**** Information provided ****
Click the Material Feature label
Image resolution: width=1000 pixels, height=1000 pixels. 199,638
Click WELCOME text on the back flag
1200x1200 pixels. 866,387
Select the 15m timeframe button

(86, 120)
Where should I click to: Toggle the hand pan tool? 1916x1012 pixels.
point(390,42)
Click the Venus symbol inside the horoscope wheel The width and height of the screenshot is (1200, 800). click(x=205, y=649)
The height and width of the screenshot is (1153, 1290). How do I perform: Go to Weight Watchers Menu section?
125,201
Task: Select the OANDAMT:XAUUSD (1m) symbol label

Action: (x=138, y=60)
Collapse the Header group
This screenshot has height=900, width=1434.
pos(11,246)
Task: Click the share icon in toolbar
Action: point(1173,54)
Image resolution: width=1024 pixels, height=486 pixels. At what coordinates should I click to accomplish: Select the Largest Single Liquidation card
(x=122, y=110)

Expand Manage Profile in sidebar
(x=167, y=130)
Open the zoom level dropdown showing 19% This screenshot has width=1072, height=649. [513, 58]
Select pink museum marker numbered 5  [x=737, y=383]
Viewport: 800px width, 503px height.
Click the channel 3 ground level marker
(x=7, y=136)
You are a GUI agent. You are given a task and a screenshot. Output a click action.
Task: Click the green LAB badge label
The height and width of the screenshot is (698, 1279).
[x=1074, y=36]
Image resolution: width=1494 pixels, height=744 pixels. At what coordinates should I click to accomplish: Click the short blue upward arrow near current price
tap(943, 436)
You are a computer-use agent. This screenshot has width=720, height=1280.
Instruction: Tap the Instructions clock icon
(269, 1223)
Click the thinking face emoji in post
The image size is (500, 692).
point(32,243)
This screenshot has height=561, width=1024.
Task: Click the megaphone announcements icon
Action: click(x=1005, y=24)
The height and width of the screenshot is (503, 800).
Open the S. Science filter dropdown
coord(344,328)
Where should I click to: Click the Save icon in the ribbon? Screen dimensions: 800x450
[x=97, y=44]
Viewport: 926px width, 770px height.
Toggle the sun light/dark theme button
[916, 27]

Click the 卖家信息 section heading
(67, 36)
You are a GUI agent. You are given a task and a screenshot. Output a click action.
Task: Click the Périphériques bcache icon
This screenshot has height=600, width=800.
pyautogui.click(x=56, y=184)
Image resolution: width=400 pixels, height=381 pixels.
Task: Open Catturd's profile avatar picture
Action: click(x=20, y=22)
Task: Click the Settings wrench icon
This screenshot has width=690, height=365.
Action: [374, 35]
****
**Problem details:**
Your answer must be the full set of records above, reproduced exactly.

**Written solution:**
Click the Material Feature label
Image resolution: width=1000 pixels, height=1000 pixels. 199,638
Click WELCOME text on the back flag
1200x1200 pixels. 866,387
Select the 15m timeframe button

(86, 120)
Where should I click to: Toggle the hand pan tool? 1916x1012 pixels.
point(390,42)
Click the Venus symbol inside the horoscope wheel The width and height of the screenshot is (1200, 800). click(x=205, y=649)
The height and width of the screenshot is (1153, 1290). How do I perform: Go to Weight Watchers Menu section?
125,201
Task: Select the OANDAMT:XAUUSD (1m) symbol label

Action: (x=138, y=60)
Collapse the Header group
This screenshot has height=900, width=1434.
pos(11,246)
Task: Click the share icon in toolbar
Action: point(1173,54)
Image resolution: width=1024 pixels, height=486 pixels. At what coordinates should I click to accomplish: Select the Largest Single Liquidation card
(x=122, y=110)

Expand Manage Profile in sidebar
(x=167, y=130)
Open the zoom level dropdown showing 19% This screenshot has width=1072, height=649. [513, 58]
Select pink museum marker numbered 5  [x=737, y=383]
Viewport: 800px width, 503px height.
Click the channel 3 ground level marker
(x=7, y=136)
You are a GUI agent. You are given a task and a screenshot. Output a click action.
Task: Click the green LAB badge label
The height and width of the screenshot is (698, 1279).
[x=1074, y=36]
Image resolution: width=1494 pixels, height=744 pixels. At what coordinates should I click to accomplish: Click the short blue upward arrow near current price
tap(943, 436)
You are a computer-use agent. This screenshot has width=720, height=1280.
Instruction: Tap the Instructions clock icon
(269, 1223)
Click the thinking face emoji in post
The image size is (500, 692).
point(32,243)
This screenshot has height=561, width=1024.
Task: Click the megaphone announcements icon
Action: click(x=1005, y=24)
The height and width of the screenshot is (503, 800).
Open the S. Science filter dropdown
coord(344,328)
Where should I click to: Click the Save icon in the ribbon? Screen dimensions: 800x450
[x=97, y=44]
Viewport: 926px width, 770px height.
Toggle the sun light/dark theme button
[916, 27]

Click the 卖家信息 section heading
(67, 36)
You are a GUI agent. You are given a task and a screenshot. Output a click action.
Task: Click the Périphériques bcache icon
This screenshot has height=600, width=800.
pyautogui.click(x=56, y=184)
Image resolution: width=400 pixels, height=381 pixels.
Task: Open Catturd's profile avatar picture
Action: click(x=20, y=22)
Task: Click the Settings wrench icon
This screenshot has width=690, height=365.
Action: [374, 35]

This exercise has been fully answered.